As we’ve mentioned several times throughout this article, Mysoline withdrawal is dangerous. Based on the number of times it’s been said, you should understand the importance of seeking professional help. Not only is quitting a drug cold turkey challenging, painful, and dangerous, but it can also be deadly, especially in the case of barbiturates, which is why these drugs have been largely phased out by medical professionals. 

The sheer intensity of physical and psychological symptoms a person encounters when going through withdrawal can be twice as hard without the right help. For all of these reasons, seeking medically assisted detox can be the difference between success and failure. 

During a stint in a professional addiction treatment program, a group of medical professionals will ensure your safety as you pass through the detox process. Your chances of long-term recovery increase exponentially when you participate in professional care due to the structured emotional and medical support you’ll receive.

What is the Next Treatment Step?

A person must remain in treatment for 90 days at the minimum for adequate care. Those struggling with an addiction to the drug must go through the full continuum of care to ensure success. Medical detox is only one step in this process, and while it’s enough to deliver you to the other side safely, it’s not enough to teach you coping mechanisms to deal with triggers. For this reason, the next stage of treatment is important.

For a person who has shown a history of relapse, co-occurring mental health disorders,  or is dealing with a severe substance use disorder, the treatment plan will likely place them in an inpatient or residential treatment program. This level of care is similar in intensity to medical detox, where the person will be monitored around the clock. They will also be assigned a therapist to see on a regular basis. 

A partial hospitalization program is the next stage in the continuum of care, and it comes after inpatient care. Partial hospitalization programs are a cross between inpatient and outpatient treatment and will have the person living at a transitional living facility five days a week, six hours per day. It’s a supportive and structured program that is less intense than residential care.

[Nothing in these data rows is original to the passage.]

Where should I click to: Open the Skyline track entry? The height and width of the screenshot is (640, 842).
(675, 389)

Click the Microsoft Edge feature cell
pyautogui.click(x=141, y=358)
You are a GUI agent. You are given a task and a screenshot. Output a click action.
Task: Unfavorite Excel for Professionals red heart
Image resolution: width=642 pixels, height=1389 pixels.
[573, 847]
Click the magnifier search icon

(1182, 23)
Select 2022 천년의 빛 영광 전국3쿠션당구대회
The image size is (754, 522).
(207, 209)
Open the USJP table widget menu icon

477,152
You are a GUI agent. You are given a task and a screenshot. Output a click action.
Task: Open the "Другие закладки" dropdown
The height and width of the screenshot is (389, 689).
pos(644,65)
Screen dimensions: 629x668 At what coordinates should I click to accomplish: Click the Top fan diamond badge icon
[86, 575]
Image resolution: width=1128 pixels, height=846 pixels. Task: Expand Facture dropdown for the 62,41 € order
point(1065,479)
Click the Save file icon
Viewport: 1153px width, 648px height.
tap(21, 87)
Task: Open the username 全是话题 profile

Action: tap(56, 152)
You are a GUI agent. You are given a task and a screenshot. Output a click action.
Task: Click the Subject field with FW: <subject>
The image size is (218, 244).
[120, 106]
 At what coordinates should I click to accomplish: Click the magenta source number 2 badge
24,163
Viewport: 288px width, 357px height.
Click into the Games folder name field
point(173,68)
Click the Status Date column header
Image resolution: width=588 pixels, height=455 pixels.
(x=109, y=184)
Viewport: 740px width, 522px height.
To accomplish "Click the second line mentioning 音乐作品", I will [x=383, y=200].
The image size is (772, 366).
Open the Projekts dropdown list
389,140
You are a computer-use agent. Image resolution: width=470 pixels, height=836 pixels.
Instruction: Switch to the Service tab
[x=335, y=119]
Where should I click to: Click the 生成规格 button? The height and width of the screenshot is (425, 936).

Intensive outpatient (IOP) is the next step, and this allows the person to live at home while continuing to participate in programs designed to support you during the recovery process. The person will engage in nine or more hours of clinical therapy per week, which are scheduled several times throughout the week. IOP is ideal for those looking to slowly transition back into life outside of treatment and acclimate to work, and creating new habits. IOP will help the person continue learning tools and coping mechanisms to help prevent them from relapsing.